Directions for this task →
Return every line of the rows below that contains the word "Output".

**** Records provided ****

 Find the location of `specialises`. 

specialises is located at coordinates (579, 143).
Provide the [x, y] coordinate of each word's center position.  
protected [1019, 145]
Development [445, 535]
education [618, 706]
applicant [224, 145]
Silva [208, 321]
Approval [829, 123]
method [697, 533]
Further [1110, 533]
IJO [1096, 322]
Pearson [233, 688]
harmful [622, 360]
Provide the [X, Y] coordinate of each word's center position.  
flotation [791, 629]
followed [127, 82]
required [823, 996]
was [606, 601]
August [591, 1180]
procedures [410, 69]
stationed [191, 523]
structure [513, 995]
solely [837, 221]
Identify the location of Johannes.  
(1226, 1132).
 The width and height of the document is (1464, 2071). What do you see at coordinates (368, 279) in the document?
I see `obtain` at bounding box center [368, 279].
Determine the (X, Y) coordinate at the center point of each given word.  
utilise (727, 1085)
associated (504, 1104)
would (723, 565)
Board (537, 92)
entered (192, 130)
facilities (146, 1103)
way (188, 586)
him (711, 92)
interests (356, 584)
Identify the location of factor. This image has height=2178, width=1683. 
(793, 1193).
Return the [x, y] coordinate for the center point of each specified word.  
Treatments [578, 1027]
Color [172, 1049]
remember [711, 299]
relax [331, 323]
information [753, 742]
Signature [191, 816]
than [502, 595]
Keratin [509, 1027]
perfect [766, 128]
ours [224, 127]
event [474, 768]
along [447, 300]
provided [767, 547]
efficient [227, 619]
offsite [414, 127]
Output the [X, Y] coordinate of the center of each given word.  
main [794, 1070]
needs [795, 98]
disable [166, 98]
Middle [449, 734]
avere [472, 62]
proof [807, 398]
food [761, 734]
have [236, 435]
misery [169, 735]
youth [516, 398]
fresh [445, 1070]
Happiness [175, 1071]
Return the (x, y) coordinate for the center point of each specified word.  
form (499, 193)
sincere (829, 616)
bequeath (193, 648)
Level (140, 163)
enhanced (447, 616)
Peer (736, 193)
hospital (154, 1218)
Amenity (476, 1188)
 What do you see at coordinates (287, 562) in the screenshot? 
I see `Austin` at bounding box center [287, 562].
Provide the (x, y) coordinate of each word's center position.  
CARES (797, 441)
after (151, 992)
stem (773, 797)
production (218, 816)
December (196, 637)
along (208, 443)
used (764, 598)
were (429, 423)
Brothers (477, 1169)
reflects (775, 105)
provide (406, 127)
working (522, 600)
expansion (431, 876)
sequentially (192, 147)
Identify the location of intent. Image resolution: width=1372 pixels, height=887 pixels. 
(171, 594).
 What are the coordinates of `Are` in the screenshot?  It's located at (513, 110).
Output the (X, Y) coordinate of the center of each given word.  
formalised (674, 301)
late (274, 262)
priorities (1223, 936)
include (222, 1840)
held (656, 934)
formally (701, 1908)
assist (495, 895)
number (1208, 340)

****

Solution to the problem →
Output the [X, Y] coordinate of the center of each given word.  
Output the (X, Y) coordinate of the center of each given word.  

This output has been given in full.